Análisis

Last.fm, veterana emisora de pago que sigue en forma

Last.fm fue en su momento uno de los servicios pioneros de música en streaming en ofrecer lo que han terminado convirtiéndose en funcionalidades estándar

Sergi Puertas

Last.fm

7 julio 2011

Estamos ante una auténtica red social a través de la cual podemos buscar nuestros temas favoritos, confeccionar listas de reproducción y compartir canciones. Fundada en el Reino Unido en 2002, Last.fm fue una de las páginas responsables de que la música en streaming se popularizara.

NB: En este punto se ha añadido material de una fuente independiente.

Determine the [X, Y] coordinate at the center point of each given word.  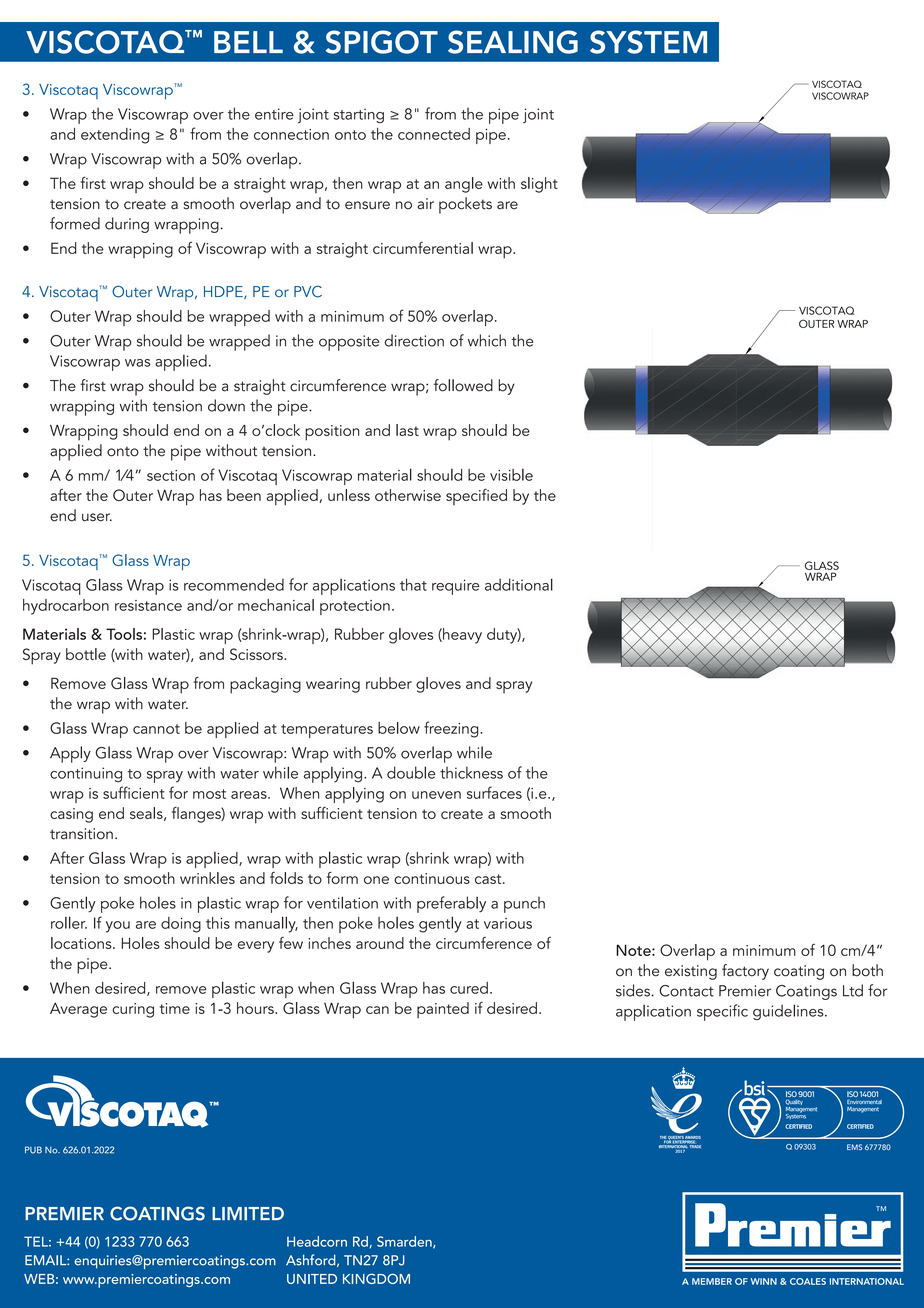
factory [745, 972]
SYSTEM [648, 42]
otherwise [408, 495]
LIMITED [248, 1213]
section [171, 475]
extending [115, 136]
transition [81, 834]
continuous [432, 878]
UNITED [312, 1279]
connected [434, 134]
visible [511, 475]
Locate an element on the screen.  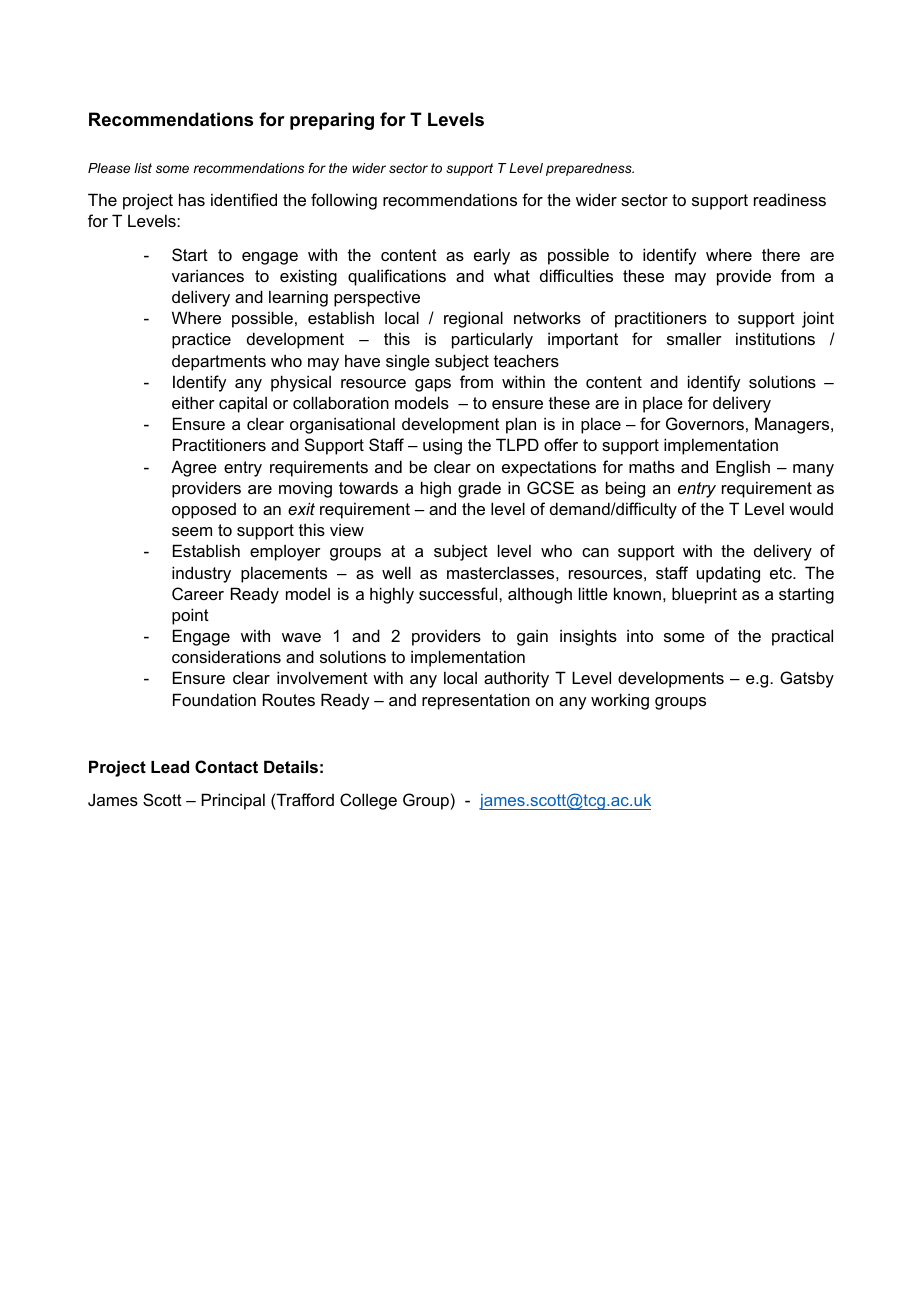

Desafortunadamente, desde 2009, el servicio es de pago en la mayor parte del mundo, a excepción de EE UU, Reino Unido y Alemania. Si bien se nos ofrece la posibilidad de evaluarlo gratuitamente escuchando hasta 30 temas; una vez rebasemos el límite, deberemos habilitar un proxy, como proXPN, si no queremos pagar.

Particularmente interesante resulta la aplicación Scrobbler, que puede descargarse desde la misma web. Gracias a ella, podemos actualizar nuestras colecciones de música on-line y rellenarlas automáticamente a partir de la música que hayamos escuchado en nuestro sobremesa o portátil.

Asimismo, tenemos a nuestra disposición un amplio abanico de aplicaciones de terceros que permiten aprovechar esta característica, desde el reproductor Aimp hasta el propio Spotify. Gracias al denominado scrobbling, además, el servicio puede optimizar la experiencia de todos los usuarios estableciendo vínculos entre grupos y solistas y ofreciendo listas de reproducción inteligentes que compendian artistas afines.

Si bien ofrece reproducción de vídeos, cabe decir que no son frecuentes, y que todos los que hemos tenido ocasión de ver están extraídos de YouTube o son transiciones de imágenes estáticas.